> **What to do**: Copy every line of the data below exactly as given, except for the pictures.

++++ Input material ++++

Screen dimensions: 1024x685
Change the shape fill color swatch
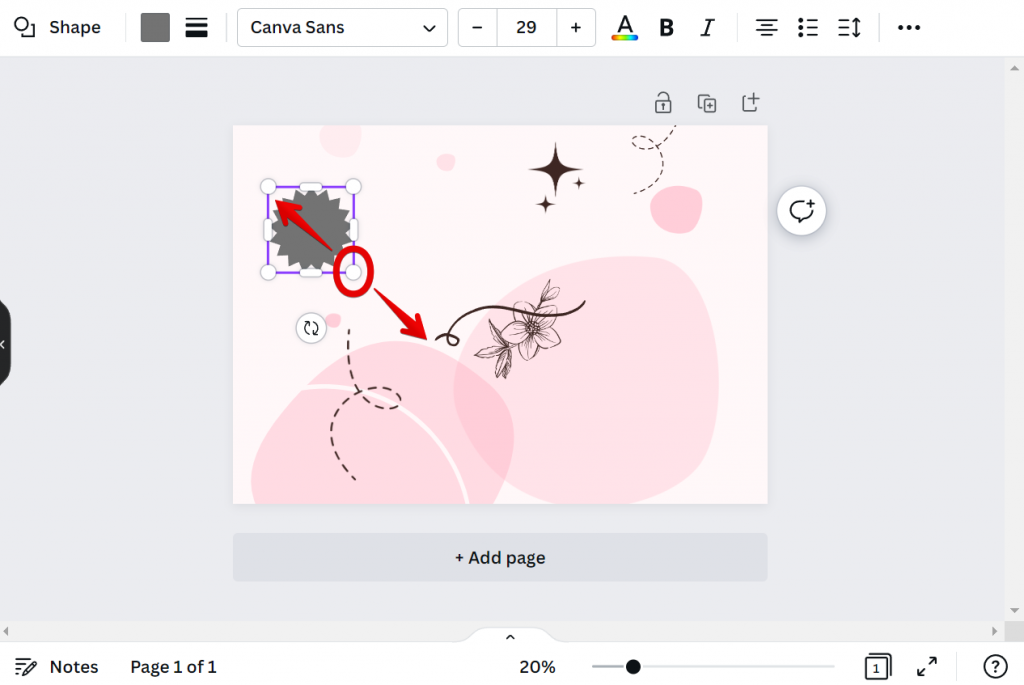pos(155,27)
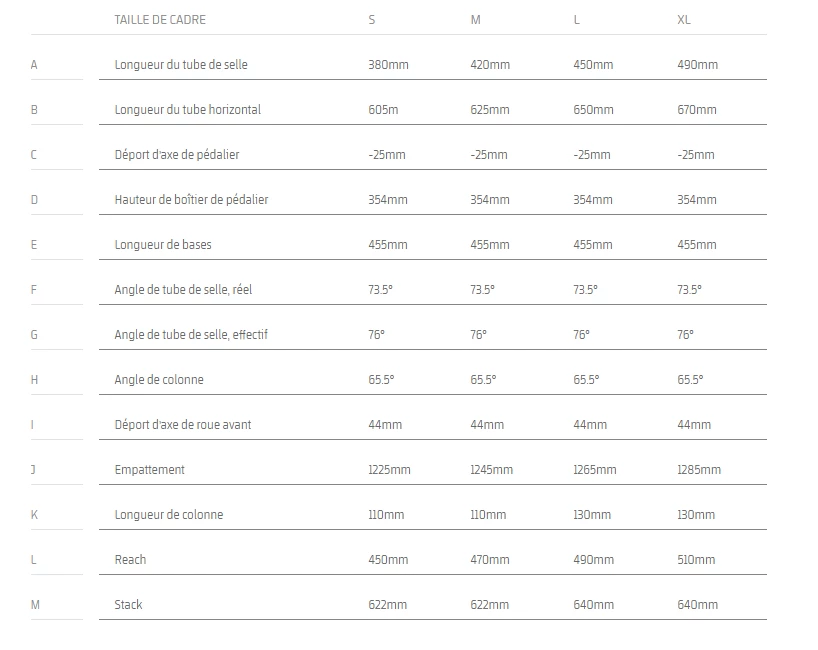Viewport: 818px width, 650px height.
Task: Click the 'Angle de colonne' row label
Action: tap(159, 380)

++++

> **Answer for this exercise**:
Screen dimensions: 1024x685
Change the shape fill color swatch
pos(155,27)
Viewport: 818px width, 650px height.
Task: Click the 'Angle de colonne' row label
Action: tap(159, 380)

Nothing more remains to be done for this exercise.